Struggling Through Problems: April 2011

Wednesday, April 27, 2011

"Inside" Functors -- Multiple Arguments

(The examples here work with the version of insidefunctor tagged as "v1")

Say we want to support something like

> each(x) + each(y)

If we're going to call a function on multiple arguments, each one of which might specify some new behavior, we have to resolve the conflict somehow. For a start, let's say we give each argument a "level" and call one of them the "winner".
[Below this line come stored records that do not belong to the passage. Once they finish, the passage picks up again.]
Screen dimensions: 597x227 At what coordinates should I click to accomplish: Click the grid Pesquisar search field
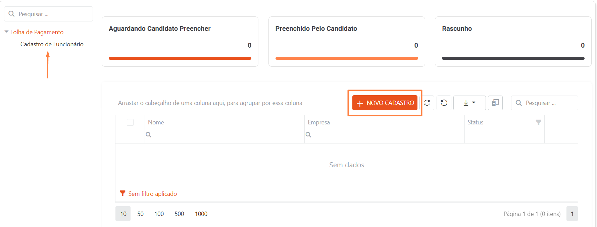(545, 103)
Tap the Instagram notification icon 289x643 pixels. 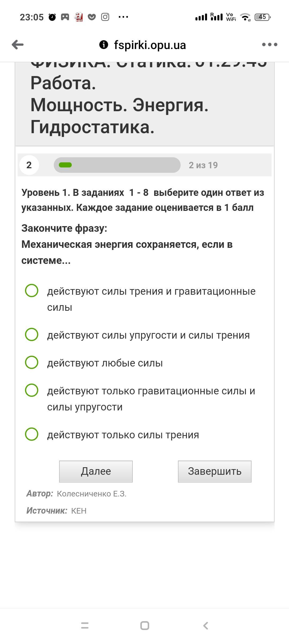pyautogui.click(x=105, y=17)
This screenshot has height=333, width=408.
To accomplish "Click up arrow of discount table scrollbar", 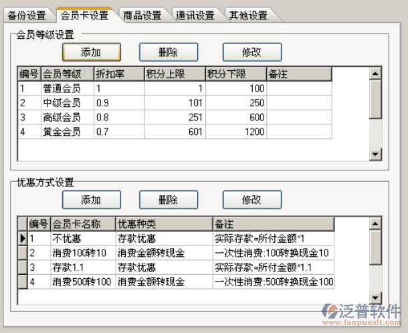I will [375, 223].
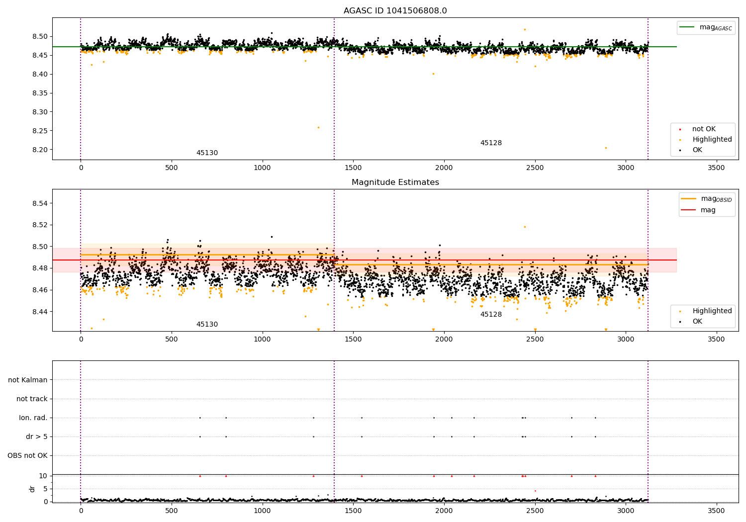Screen dimensions: 746x522
Task: Click the 'dr > 5' y-axis label
Action: pyautogui.click(x=37, y=436)
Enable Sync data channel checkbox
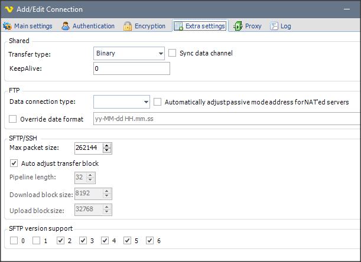The image size is (361, 262). [173, 53]
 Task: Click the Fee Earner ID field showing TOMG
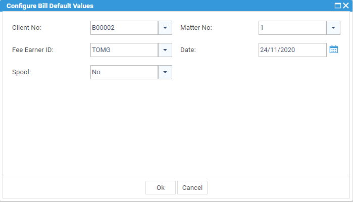[124, 50]
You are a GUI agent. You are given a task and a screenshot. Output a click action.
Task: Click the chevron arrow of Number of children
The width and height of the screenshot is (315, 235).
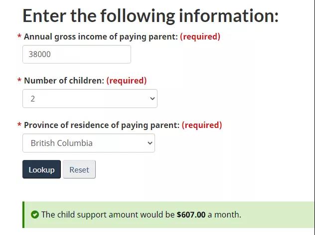[153, 99]
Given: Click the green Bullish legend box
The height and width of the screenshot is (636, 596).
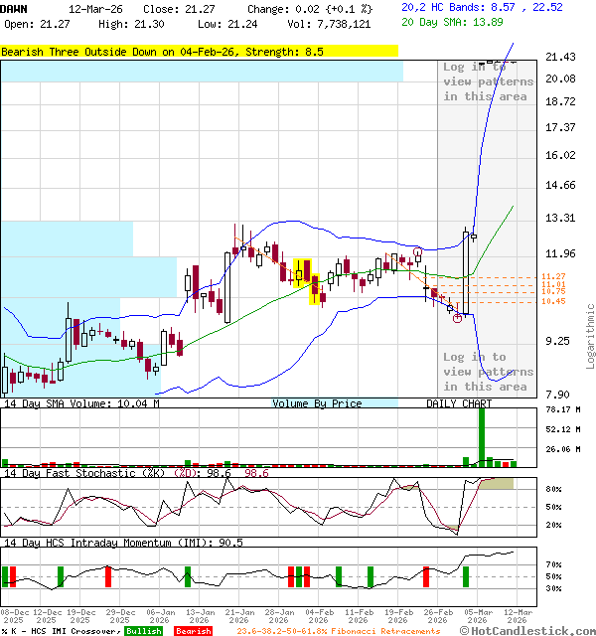Looking at the screenshot, I should (144, 631).
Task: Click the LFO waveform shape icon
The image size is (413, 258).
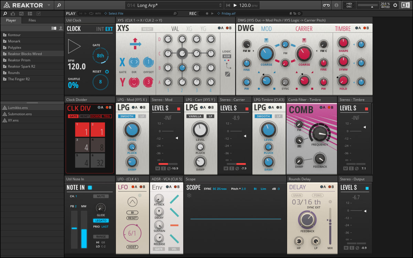Action: [x=132, y=202]
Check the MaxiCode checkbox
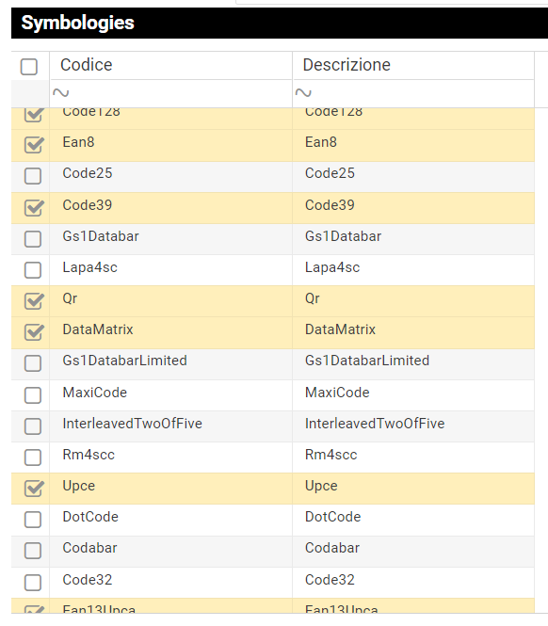Viewport: 548px width, 626px height. pos(33,395)
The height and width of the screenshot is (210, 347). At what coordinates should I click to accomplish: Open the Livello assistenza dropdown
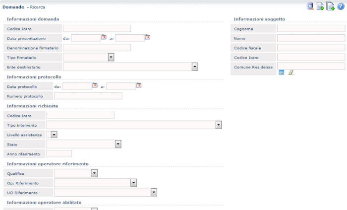pos(54,134)
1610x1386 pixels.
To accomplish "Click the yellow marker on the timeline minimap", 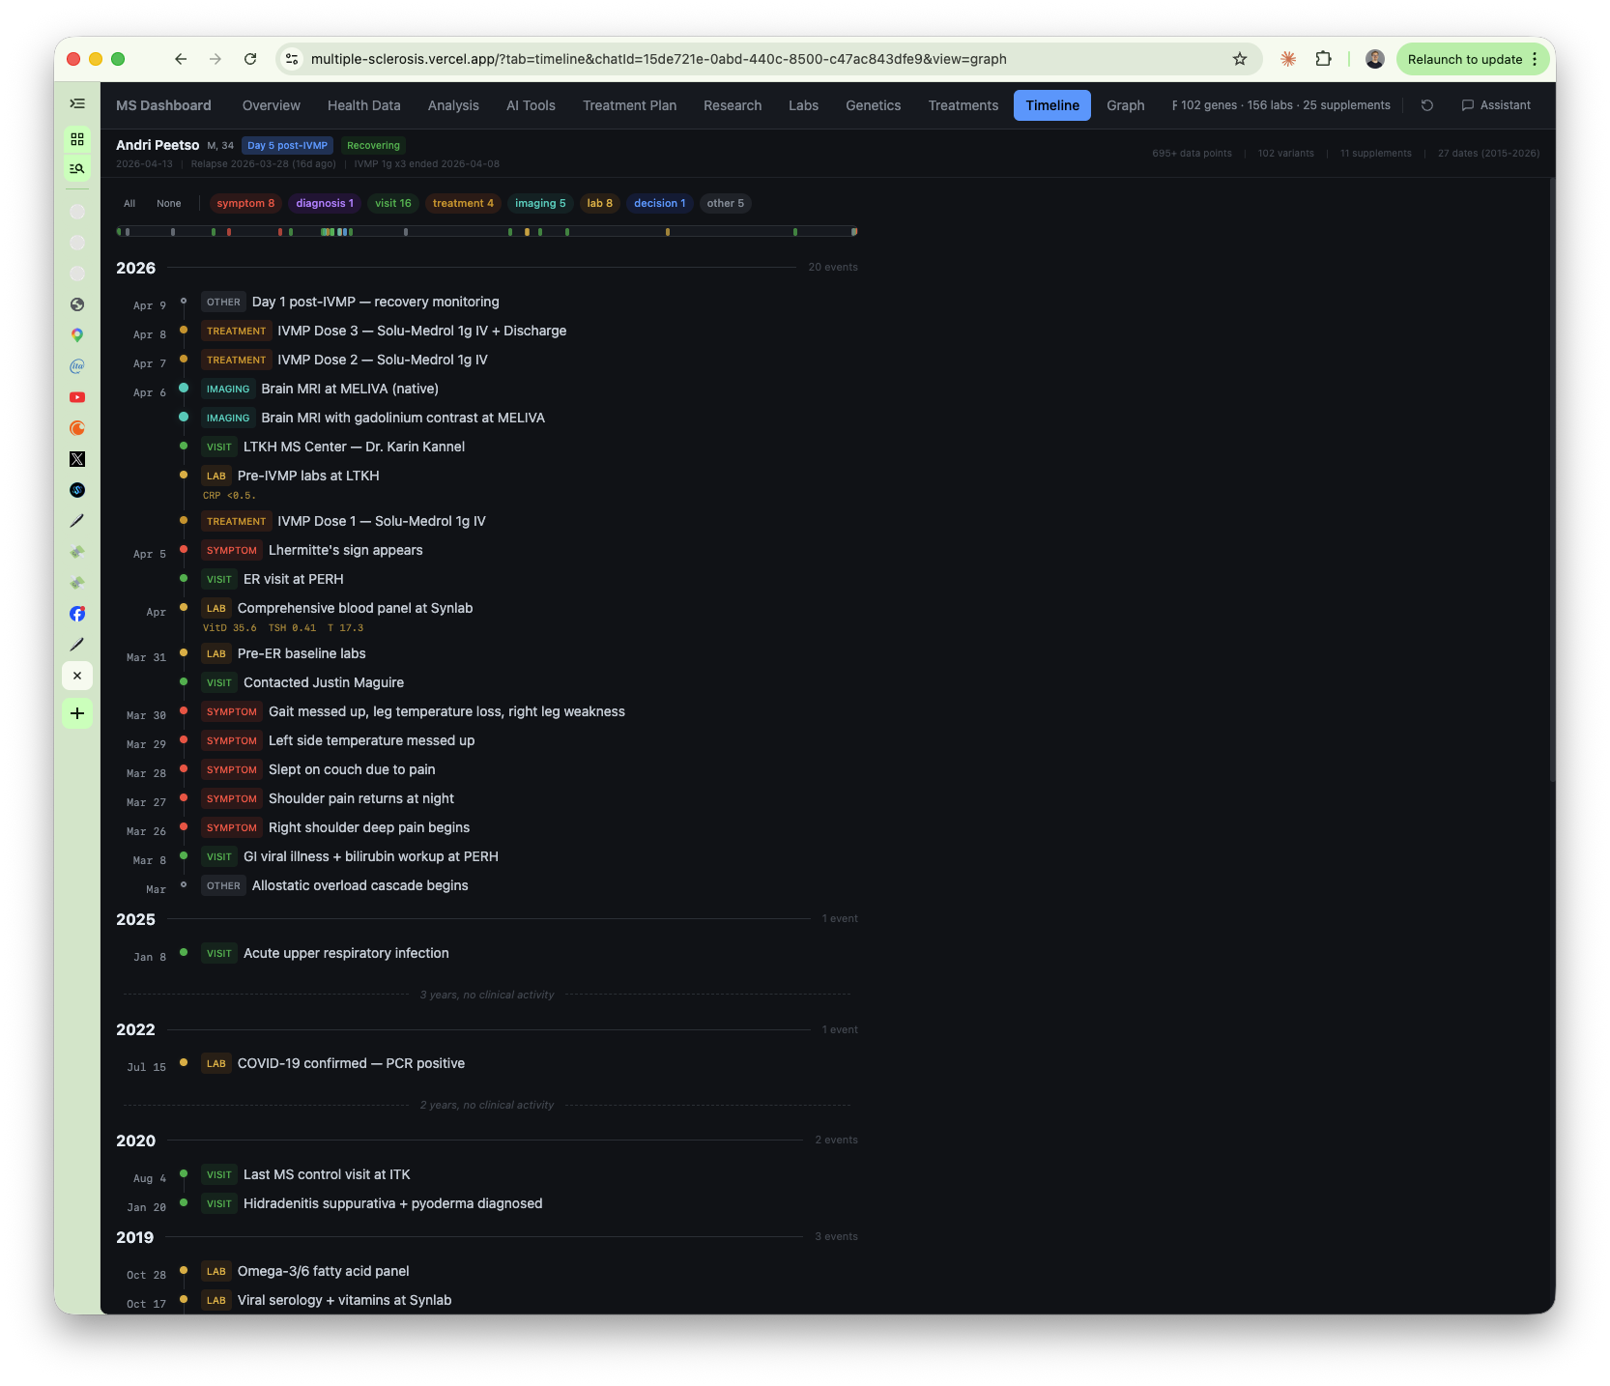I will click(x=667, y=232).
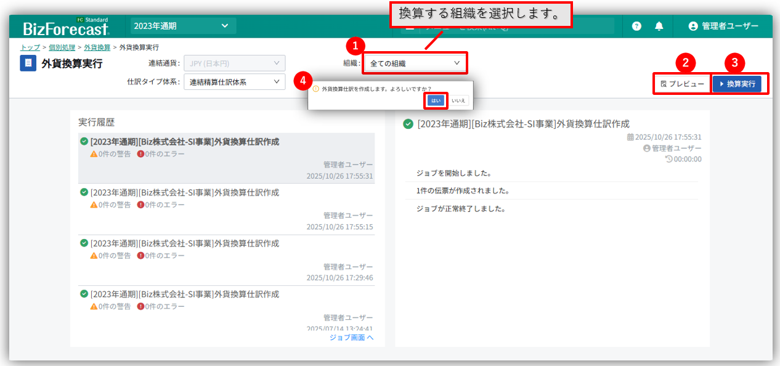The height and width of the screenshot is (366, 780).
Task: Confirm with the はい button
Action: pyautogui.click(x=435, y=100)
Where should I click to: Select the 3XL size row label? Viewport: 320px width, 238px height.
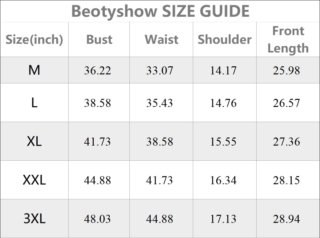[34, 219]
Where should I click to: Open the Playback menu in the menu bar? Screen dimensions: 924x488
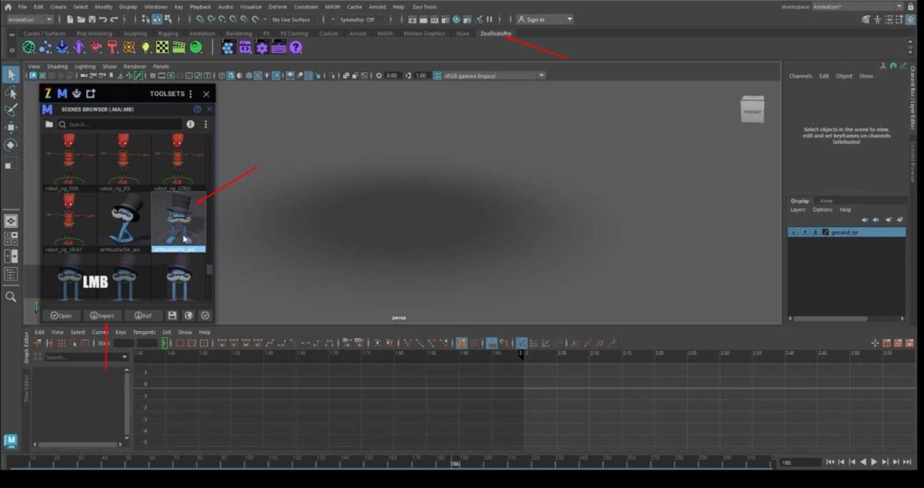click(x=200, y=6)
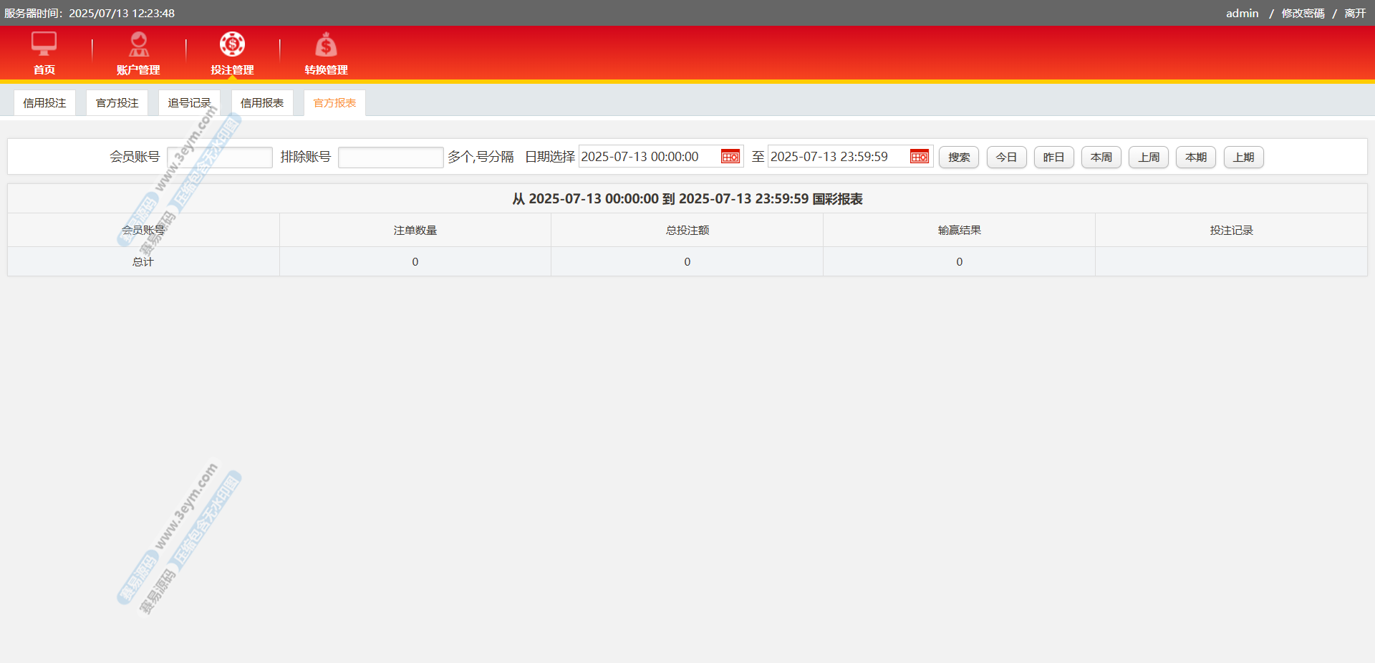Filter report by 昨日
This screenshot has width=1375, height=663.
1053,158
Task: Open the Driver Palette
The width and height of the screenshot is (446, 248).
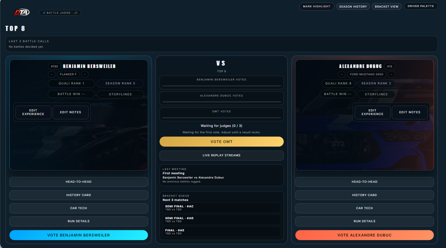Action: point(421,6)
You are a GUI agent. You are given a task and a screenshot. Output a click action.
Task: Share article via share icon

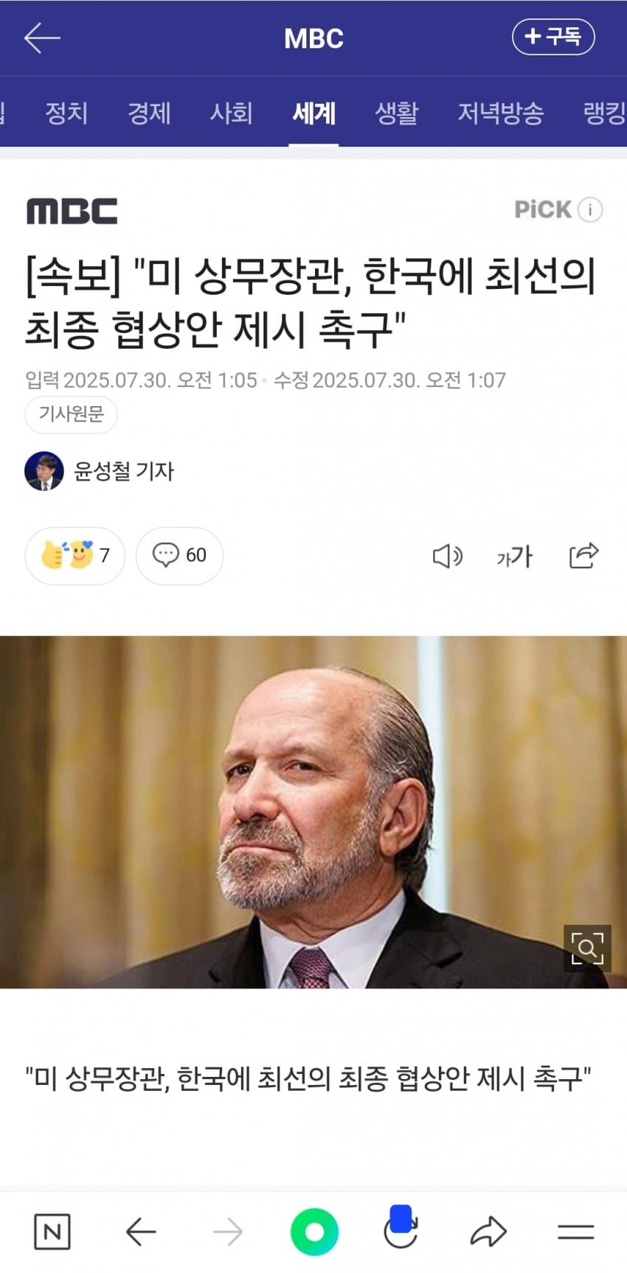(583, 555)
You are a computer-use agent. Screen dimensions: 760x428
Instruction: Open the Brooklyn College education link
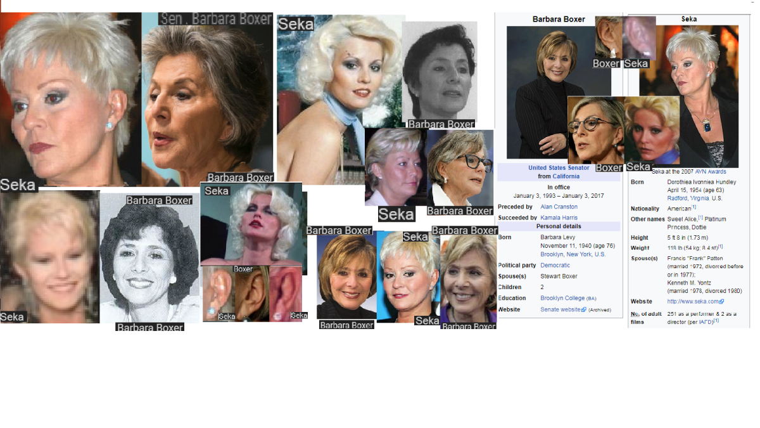tap(562, 298)
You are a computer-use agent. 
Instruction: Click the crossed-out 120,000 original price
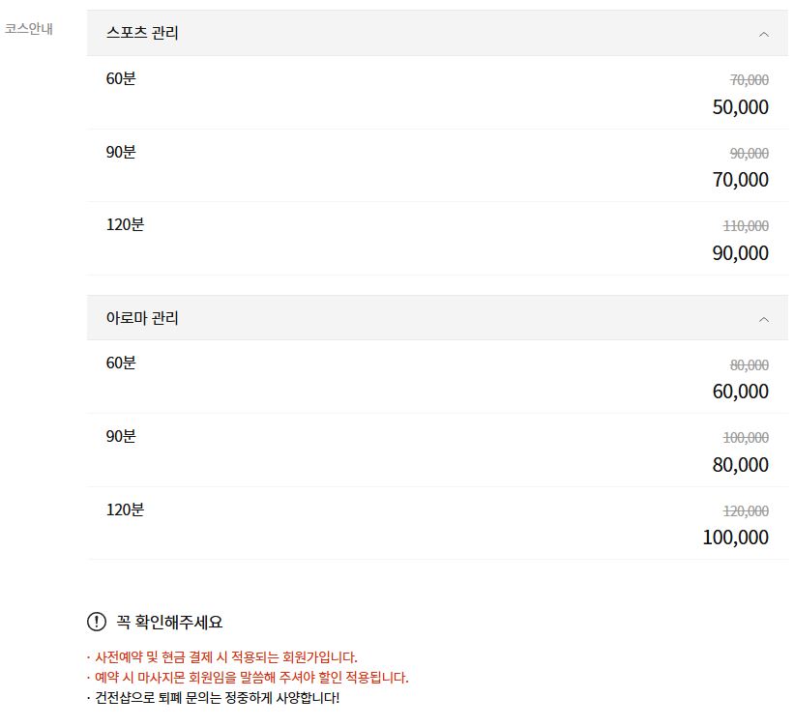[745, 510]
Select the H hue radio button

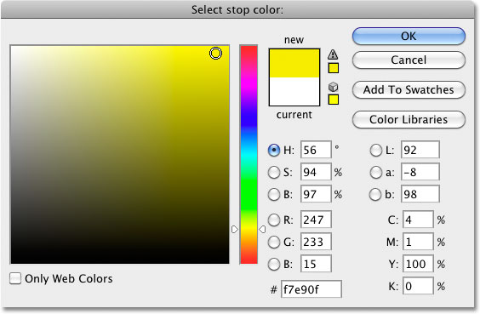pos(274,151)
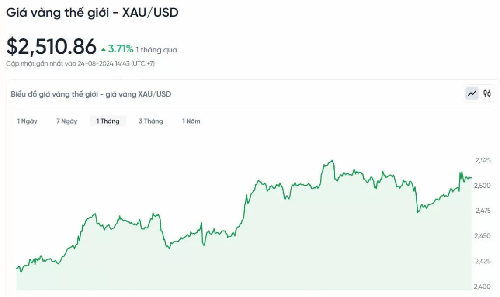This screenshot has width=500, height=297.
Task: Select the 1 Ngày time range
Action: pyautogui.click(x=27, y=121)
> apply.check.functor = function(func, args) {

> if (length(args) == 0) {

> return(func())

> }

> functor.levels = lapply(args, function(x) {

> if (is.inside.functor(x)) {

> level(x)

> }

> else {

> 0

> }

> })

> winner.i = which.max(functor.levels)

> winner.arg = args[[winner.i]]

> if (!is.inside.functor(winner.arg)) {

> do.call(func, args)

> }

> else {

> apply.functor(winner.arg, func, args)

> }

This means we must also modify fmap to pass on multiple arguments:

> fmap = function(func) {

> params = formals(args(func))

> new.func = function() {

> .args = as.list(environment())

> apply.check.functor(func, .args)

> }

> formals(new.func) = params

> new.func

> }

And now apply.functor.each is going to have to do the work of reconciling the possibly competing messages:

> apply.functor.each = function(inside, func, args, caller) {

> our.level = level(inside)

> args.boxed = args

> for (i in seq_along(args.boxed)) {

> arg = args.boxed[[i]]

> if (is.inside.functor(arg) && level(arg) >= our.level) {

> if (length(inside$items) != length(arg$items)) {

> stop("Axis mismatch: ", inside, " and ", arg)

> }

> else {

> args.boxed[[i]] = insert.each(inside, arg)

> }

> items = list()

> for (i in seq_along(inside$items)) {

> piece.args = lapply(args.boxed, function(arg) {

> arg$items[[i]]

> })

> res = apply.check.functor(func, piece.args)

> items[[i]] = res

> }

> each(items)

> }

This insert.each is new: it pulls an argument into the functor by broadcasting it along the axis being iterated over:

> insert.each = function(inside, obj) {

> each(lapply(inside$items, function(.) obj))

> }

We need to define that level method. For now just make all levels 1 until we think of a good reason to make them otherwise.

> level = function(...) {

> UseMethod("level")

> }

> level.each = function(...) {

> 1

> }

Then retrieve those functions from the last post:

> is.inside.functor = function(...) {

> UseMethod("is.inside.functor")

> }

> is.inside.functor.default = function(...) {

> F

> }

> is.inside.functor.each = function(inside) {

> T

> }

> apply.functor = function(...) {

> UseMethod("apply.functor")

> }

> each = function(arg) {

> inside = list(items = arg)

> class(inside) = "each"

> inside

> }

And see if this gives something reasonable:

> x = list(1, 2, 3)

> y = list(4, 5, 6)

> `%+%` = fmap(`+`)

> each(x) %+% each(y)

$items
$items[[1]]
[1] 5

$items[[2]]
[1] 7

$items[[3]]
[1] 9

attr(,"class")
[1] "each"

> each(x) %+% 1

$items
$items[[1]]
[1] 2

$items[[2]]
[1] 3

$items[[3]]
[1] 4

attr(,"class")
[1] "each"

Now we can almost run that code from the beginning, fmap still has a problem:

> `%:%` = fmap(`:`)

> print(`%:%`)

function () { .args = as.list(environment()) apply.check.functor(func, .args) } <environment: 0x2fdd930>

The problem is `:` does not have any formal parameters. seq will fail too because it's parameters are '...'. These can be solved, but for now define new functions

> seq. = fmap(function(a, b) {

> seq(a, b)

> })

> sum. = fmap(function(x) {

> sum(x)

> })

> sum.(seq.(1, each(x)))

$items
$items[[1]]
[1] 1

$items[[2]]
[1] 3

$items[[3]]
[1] 6

attr(,"class")
[1] "each"

This opens up a real opportunity. Languages like R and Matlab already support something very similar to each(): for numeric vectors, x + y means add up the corresponding elements. And "corresponding" means having the same sequential position.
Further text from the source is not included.